There's a oak tree somewhere, in distant memory. It's not an old oak, it's not even a royal oak. It's just an oak, and it stands just beneath the crest of a hill spreading its branches. It's roots go deep, not because the water-level's low, but because there's grass on the ground and shallow roots would choke it. Instead of bare earth a green carpet stretches right up to the base of the tree, mingling with the moss that's starting to climb its flanks.
Now I'm a lover of comic books and of computer games; I experience the same bloody pleasure from each; yet I'm a pacifist, and I have qualms about my loves. I've seen pictures of the effects of war, real faces in real deaths, and it disturbs me when I play games that replicate this so easily. Under that tree's kin I'll have read books where my kin are torn and mutilated, and my enjoyment of this make-believe is ebbing, not with guilt but with moral repugnance.
Now Dubya and his kin would have us go to a war. Knowing the death this would involved I cannot agree, not unless more lives were lost in the inaction than in the action.

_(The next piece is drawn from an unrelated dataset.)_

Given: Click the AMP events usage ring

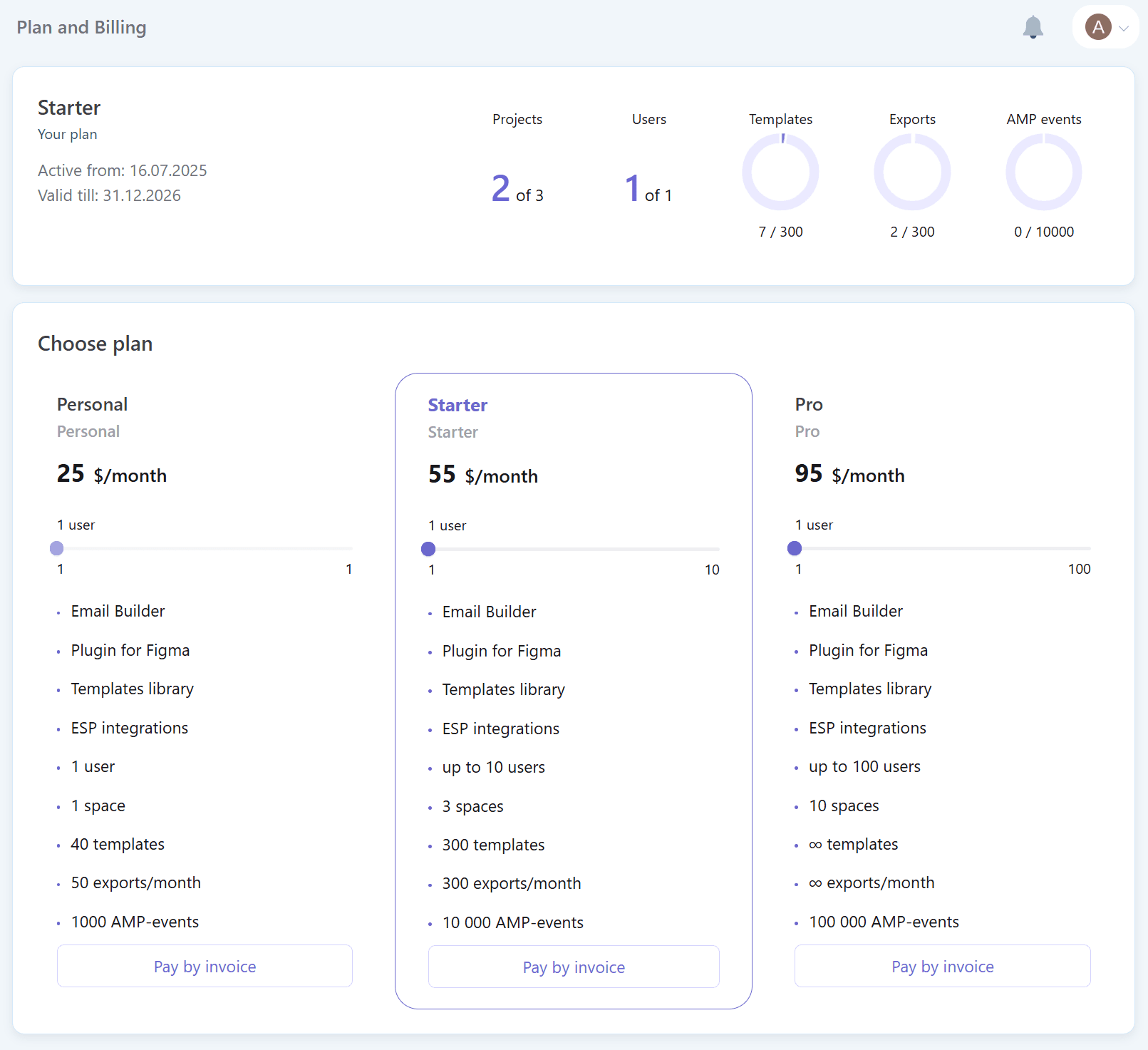Looking at the screenshot, I should point(1044,172).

Granted I value happiness too, but the fact that we all have but one life to live and that life would end in 500,000 cases in terrible pain and misery under Bush's plan seems a horrendous weight against his argument from the start. The argument has not been made with great care anyway, and with his WASP/harvard/business/religious background every move he makes is suspect. Saddam is not a nice man; but there is a feeling that George would be worse if he could be. For this reason the world's boisterous stand against the man fills my heart like bubbled molasses, and I thank the obstinate types of this world dearly, like they care.